僕はもともとそういう感じなんですよ。自分のサイトにメールで凄く批判的なことを書き込んできた人に返事をしたことから、実施に会って飲みに行くようになって仲良くなった人も実際、何人もいます。話せば分かる、と思ってるところがあるので。

それに、何かに突っかかってくるということは、そのことについて何か意見あるということだと思うし、意見があるのは、その対象に対してよくしたい、こういう風になったらいいのに、という思いは変わらない。その方法論とかプロセスは違っていても、見ている現実が違っているだけなので、それはすり合わせていけばいいじゃん、って思っているんです。少なくとも僕の側からNGということはほとんどないですね。

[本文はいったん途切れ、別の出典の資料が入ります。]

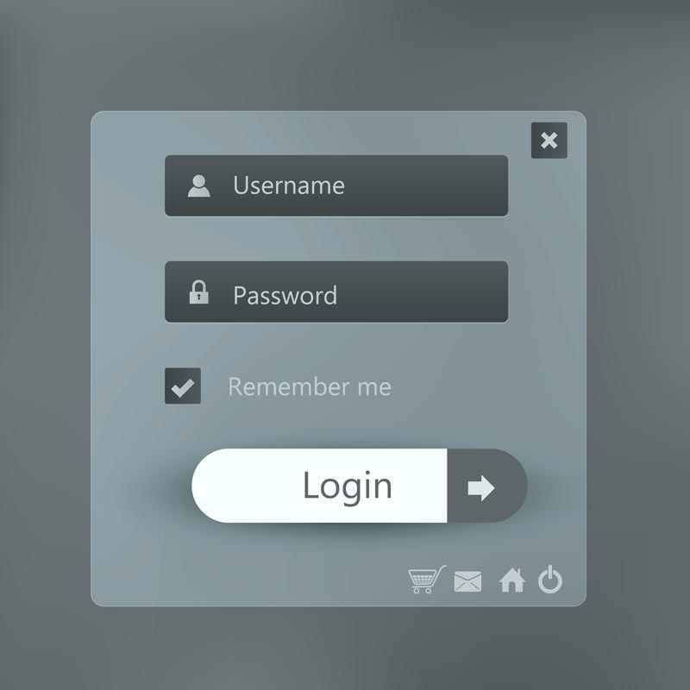690x690 pixels.
Task: Click the "Login" word on the button
Action: pos(348,486)
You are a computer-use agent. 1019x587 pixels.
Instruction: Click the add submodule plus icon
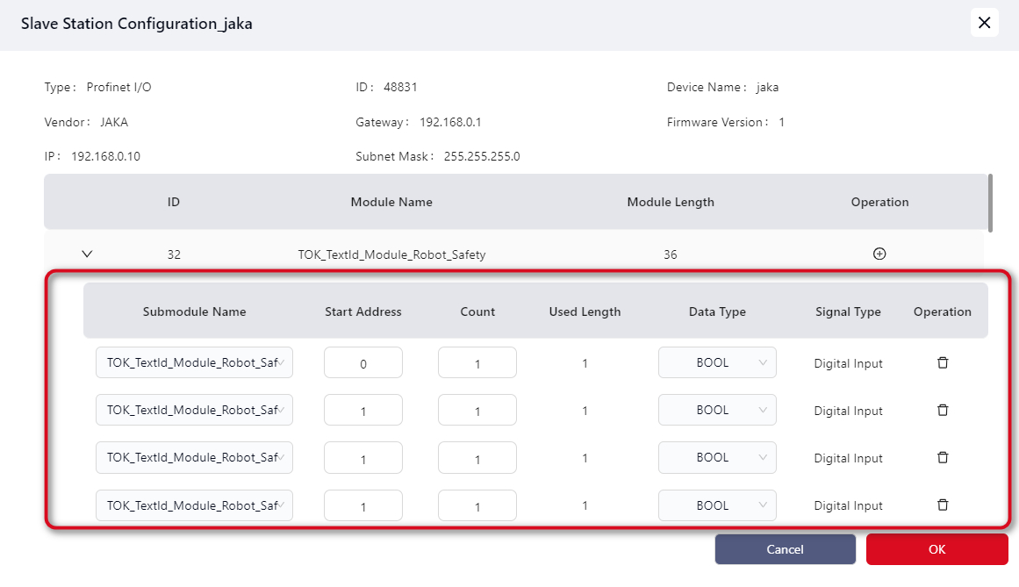click(879, 254)
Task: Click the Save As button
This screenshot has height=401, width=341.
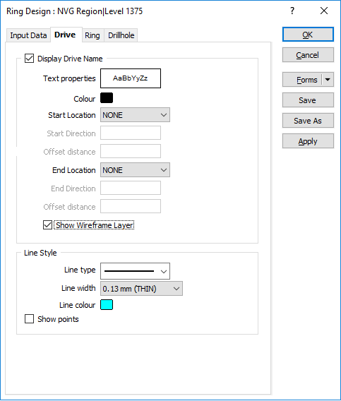Action: tap(308, 121)
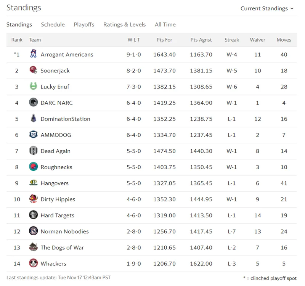Click the Arrogant Americans team logo
This screenshot has height=286, width=305.
(x=33, y=54)
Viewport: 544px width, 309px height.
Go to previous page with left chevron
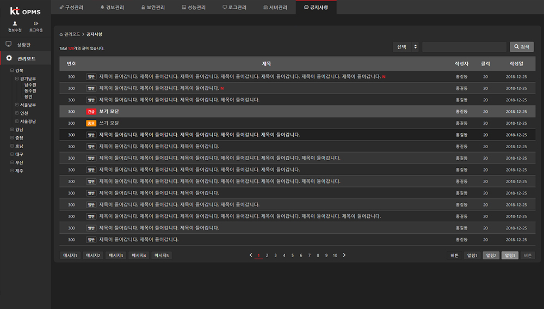pyautogui.click(x=251, y=255)
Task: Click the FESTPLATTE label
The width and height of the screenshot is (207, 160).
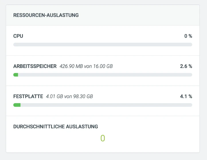Action: [x=28, y=97]
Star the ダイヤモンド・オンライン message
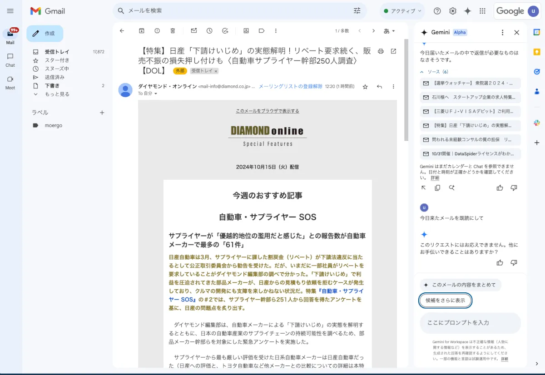545x375 pixels. point(365,87)
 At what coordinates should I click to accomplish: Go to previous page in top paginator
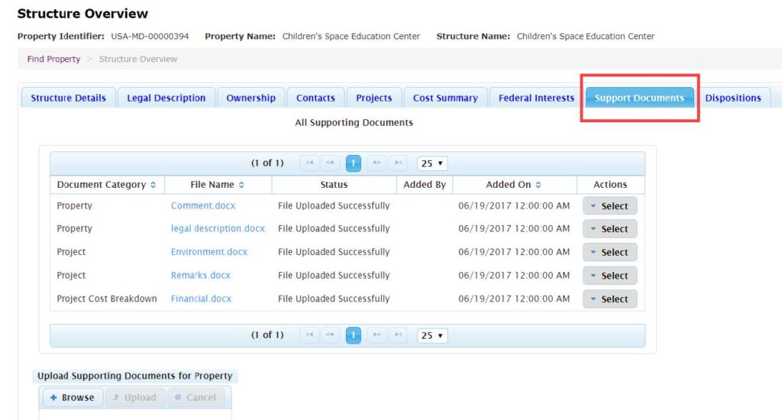331,163
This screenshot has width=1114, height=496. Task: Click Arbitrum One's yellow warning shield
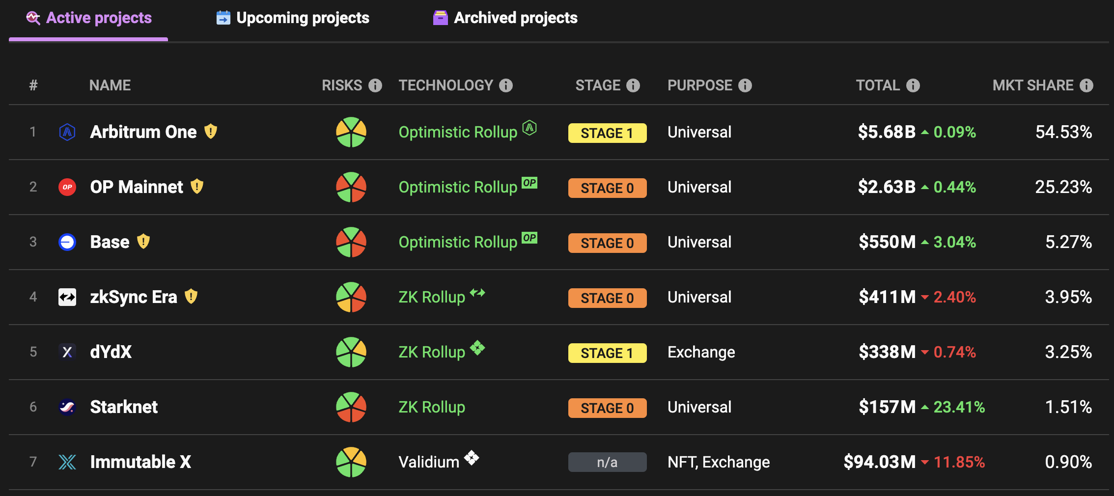tap(211, 131)
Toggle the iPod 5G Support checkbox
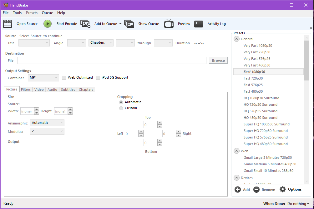314x209 pixels. (x=98, y=78)
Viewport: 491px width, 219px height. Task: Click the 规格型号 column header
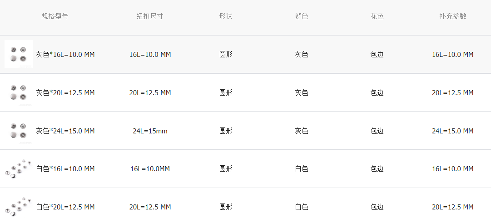click(x=55, y=16)
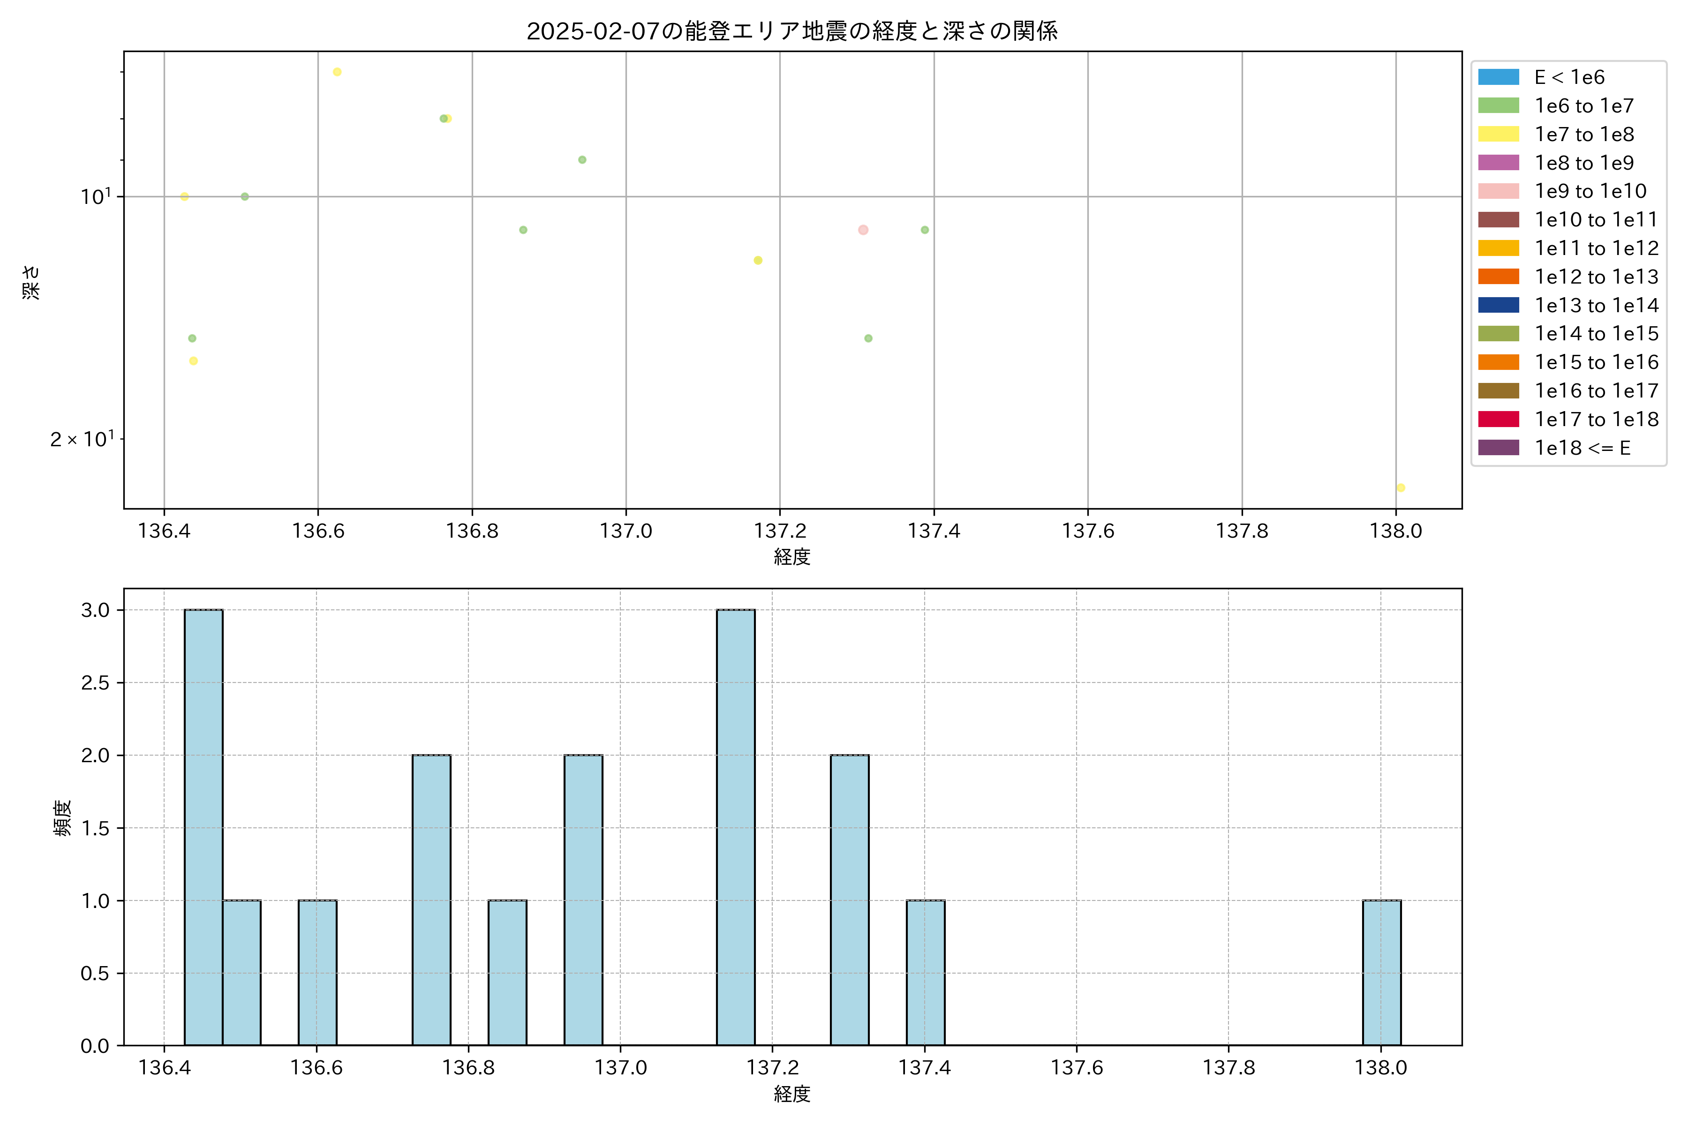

いまネットジャーナリズムを論じている人たちって、佐々木俊尚さん湯川 鶴章さん藤代裕之さんにしても、全員新聞社や通信社という既存メディア出身の方ばかりです。僕はそういう大メディア出身ではなくて、ひとりの人間としてフリーの立場で、ボトムアップでやってきました。僕と似たようなスタンスの人には会ったことがないですね。インターネットに対しても既存メディアに対しても、僕は極めてフラットですよ

既存メディアには悪いところも一杯ありますけど、いいところもある。僕はインターネットは大好きですけど、ネットってしょうもないなあ、と感じさせられることも一杯ありましたからね。

もうインターネットと既存メディアが仲悪くしているというのもどうかと思います。もはや既存メディアはインターネットを利用するフェーズじゃないですか。既存メディアはネットを利用して新しいビジネスモデルを作ればいいんじゃないでしょうか。